Kay, attivista e modella, pone la questione in maniera ancora più ampia: “Le discussioni in corso sono un riflesso dei progressi della società e del riconoscimento delle diverse identità. È scoraggiante assistere all'annullamento delle persone transgender e delle loro identità. Le donne trans sono donne, e la loro esistenza e storia non possono essere negate, sono sempre state parte della società. L'inclusività non riguarda solo il riconoscimento dell'esistenza di diverse identità, ma anche la celebrazione e la rappresentazione di esse. È essenziale accettare le persone per ciò che sono e offrire loro l'opportunità di essere viste e ascoltate. Avviare conversazioni è cruciale per promuovere comprensione e accettazione”.

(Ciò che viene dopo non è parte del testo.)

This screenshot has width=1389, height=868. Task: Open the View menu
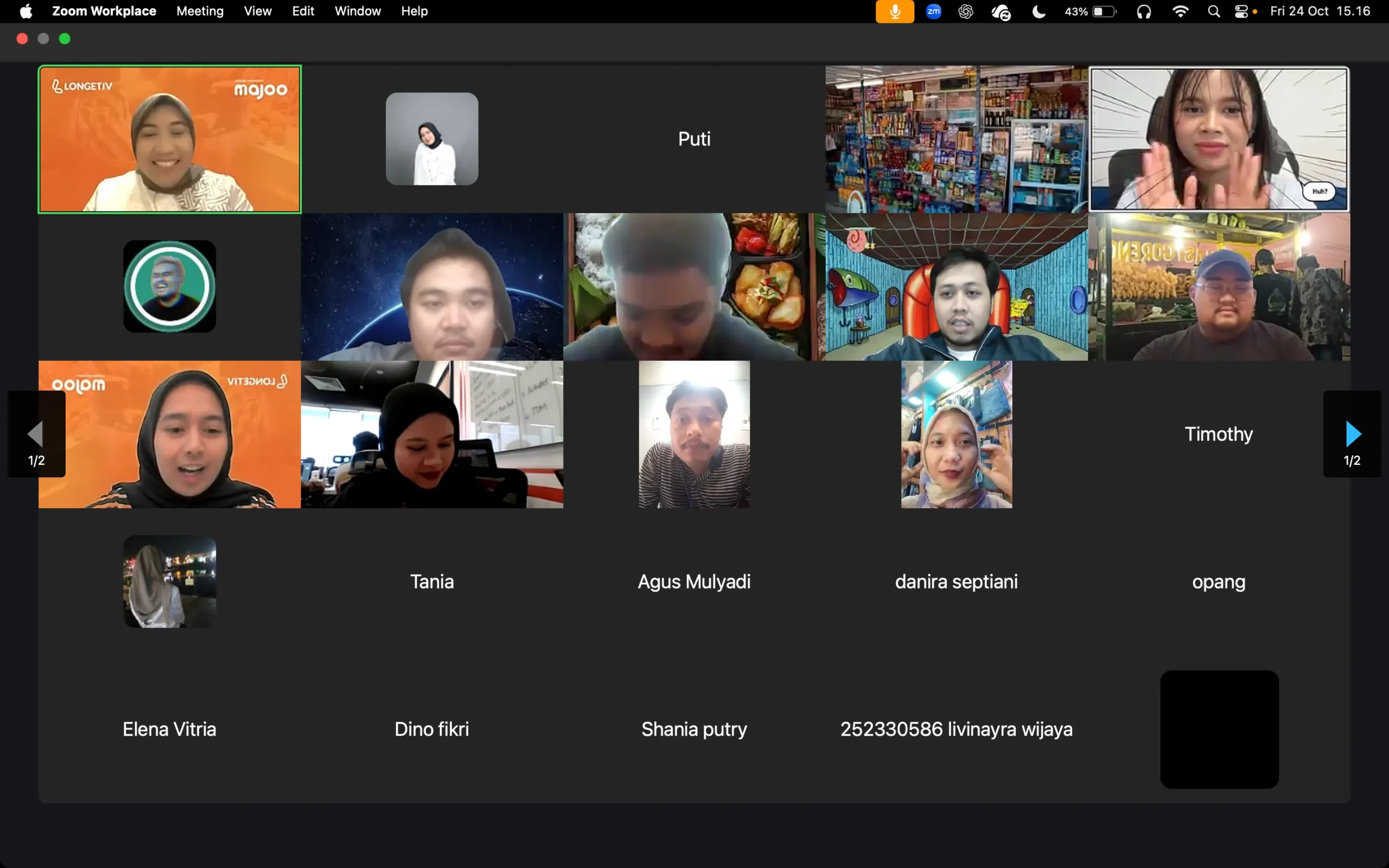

Simona Coltello, founder e art director di Pessimart, sceglie un approccio positivo, che pone il suo accento sull’aspetto di cura e solidarietà di questa protesta: “É molto bello vedere il supporto della propria comunità in momenti di simile discriminazione. Non è frequente riuscire a sentirsi parte di qualcosa, soprattutto di questi tempi, e sono sicura che ha fatto sentire molte persone t* protette, difese e rappresentate. Si tratta pur sempre di un programma all'antica, sicuramente indietro su molte tematiche e di poco interesse per persone giovani. Questa protesta è un bel segno che queste cose non vengono più ignorate e accettate”.
Infine Bex, creatrice e autrice di Love Club, su Prime Video, si dimostra fortemente critica nei confronti dell’Italia: “L’Italia non è pronta ad accettare le persone trans e nemmeno a fare spazio per loro. Le donne trans non sono accettate nella società, nella cultura e nel mondo dell’intrattenimento. Sono temute, considerate una minaccia. La vera minaccia è la società che si rifiuta di accettarle. La protesta è perfetta, il tempismo perfetto, serve a mostrare quanto sia assurda la regola di Patrizia Mirigliani. Odio il fatto che alle donne trans non sia concesso di sentirsi belle. Spero che almeno questo gesto scateni un dibattito. La strada da fare è tanta”.
Insomma, che si pensi che la protesta abbia senso di esistere o meno, tutti sono d’accordo sul fatto che i concorsi di bellezza, con le loro logiche binarie e superficiali, sono superati. La questione della dimensione pubblica del discorso trans sollevata qui, però, è fondamentale. Nei media italiani, nella stampa tradizionale, sembra che nessuno voglia prendersi la responsabilità di portarla in primo piano. Tutte le questioni dirimenti legati alla tematica vengono o discusse sui social, ossessivamente, in bolle importanti ma minuscole che non riescono mai a venire a galla, o subiscono un crudele e sistematico percorso di strumentalizzazione a vantaggio delle fasce più relazionare della politica e degli elettori. Se un attacco a un’istituzione in rovina ma fortemente riconoscibile in tutta la penisola come Miss Italia può essere un pretesto, un modo lontano e faticoso di portare la questione in superficie, allora, forse vale la pena provarci, ma serve l’aiuto di tutt*.